2 arguments are required:

  • --algo ALGO: name of the actor-critic algorithm.
  • --env ENV: name of the environment to train on.

and a bunch of optional arguments are available among which:

  • --model MODEL: name of the model, used for loading and saving it. If not specified, it is the _-concatenation of the environment name and algorithm name.
  • --frames-per-proc FRAMES_PER_PROC: number of frames per process before updating parameters.
  • --no-instr: disable the understanding of instructions of the original model in model.py. If your model is trained on an environment where there is no need to understand instructions, it is advised to disable it for faster training.
  • --no-mem: disable the memory of the original model in model.py. If your model is trained on an environment where there is no need to remember something, it is advised to disable it for faster training.
  • ... (see more using --help)

Here is an example of command:

python3 -m scripts.train --algo ppo --env MiniGrid-DoorKey-5x5-v0 --no-instr --no-mem --model DoorKey --save-interval 10

This will print some logs in your terminal:

where:

  • "U" is for "Update".
  • "F" is for the total number of "Frames".
  • "FPS" is for "Frames Per Second".
  • "D" is for "Duration".
  • "rR" is for "reshaped Return" per episode. The 4 following numbers are, in the order, the mean , the standard deviation σ, the minimum m and the maximum M of the reshaped return per episode during the update.
  • "F" is for the number of "Frames" per episode. The 4 following numbers are again, in the order, the mean, the standard deviation, the minimum, the maximum of the number of frames per episode during the update.
  • "H" is for "Entropy".
  • "V" is for "Value".
  • "pL" is for "policy Loss".
  • "vL" is for "value Loss".
  • "∇" is for the gradient norm.

These logs are also saved in a logging format in log.log and in a CSV format in log.csv in the storage folder.

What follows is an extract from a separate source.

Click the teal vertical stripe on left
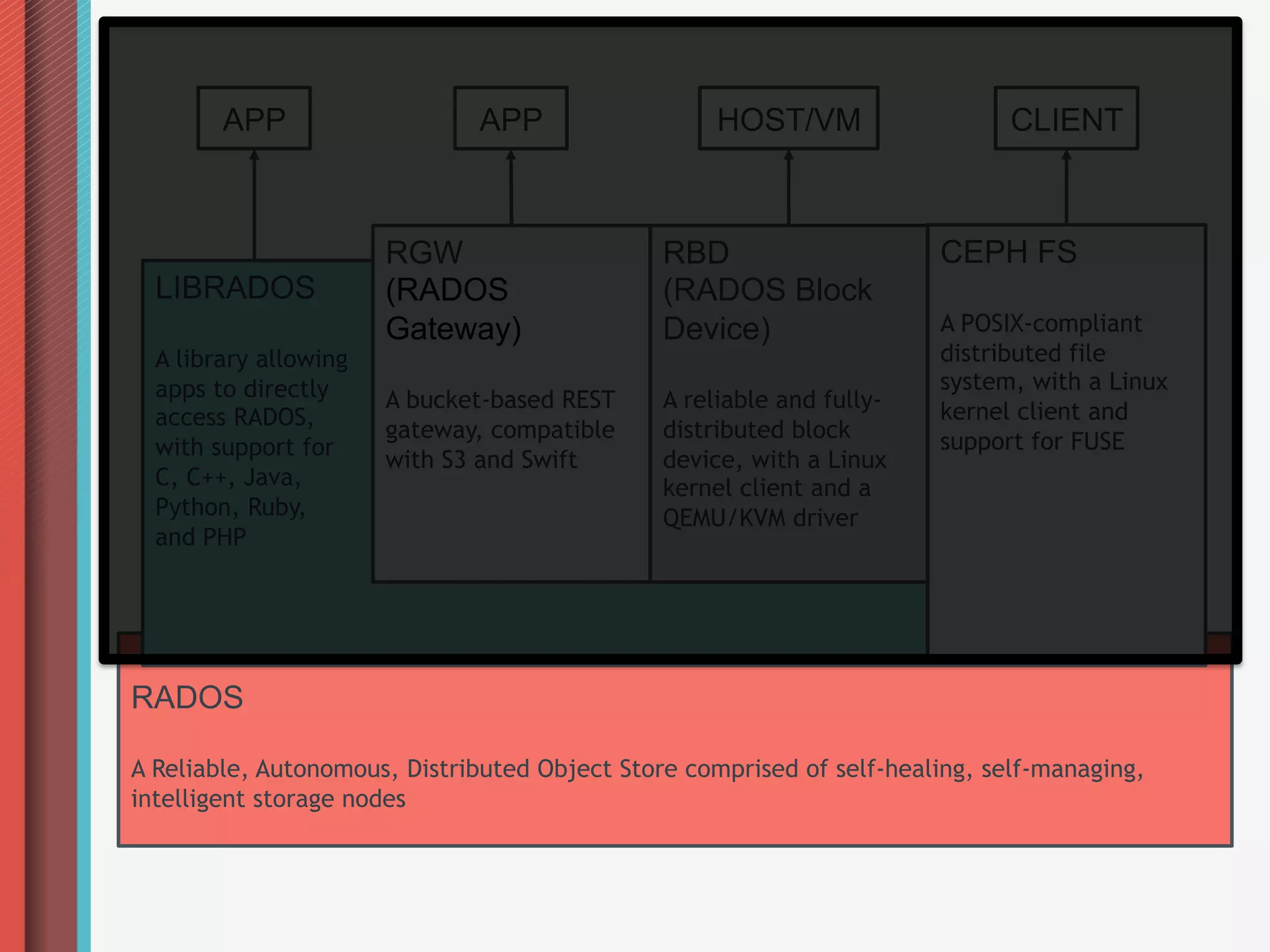 pyautogui.click(x=84, y=476)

If you add --tb to the command, logs are also plotted in Tensorboard using the tensorboardX package that you can install with pip3 install tensorboardX. Then, you just have to execute:

tensorboard --logdir storage

and you will get something like this:

enjoy.py

scripts/enjoy.py enables you to visualize your trained model acting.

2 arguments are required:

  • --env ENV: name of the environment to act on.
  • --model MODEL: name of the trained model.

and several optional arguments are available (see more using --help).

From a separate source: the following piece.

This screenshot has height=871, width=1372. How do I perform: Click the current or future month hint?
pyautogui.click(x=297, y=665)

Here is an example of command:

python3 -m scripts.enjoy --env MiniGrid-DoorKey-5x5-v0 --model DoorKey

In the MiniGrid-DoorKey-6x6-v0 environment, the agent has to reach the green goal. In particular, it has to learn how to open a locked door.

In the MiniGrid-GoToDoor-5x5-v0 environment, the agent has to open a door specified by its color. In particular, it has to understand textual instructions.

In the MiniGrid-RedBlueDoors-6x6-v0 environment, the agent has to open the red door and then the blue door. Because the agent initially faces the blue door, it has to remember if the red door is opened.

evaluate.py

scripts/evaluate.py enables you to evaluate the performance of your trained model on X episodes.

2 arguments are required:

  • --env ENV: name of the environment to act on.
  • --model MODEL: name of the trained model.

and several optional arguments are available (see more using --help).

By default, the model is tested on 100 episodes with a random seed set to 2 instead of 1 during training.

Here is an example of command:

python3 -m scripts.evaluate --env MiniGrid-DoorKey-5x5-v0 --model DoorKey

This will print the evaluation in your terminal:

where "R" is for "Return" per episode.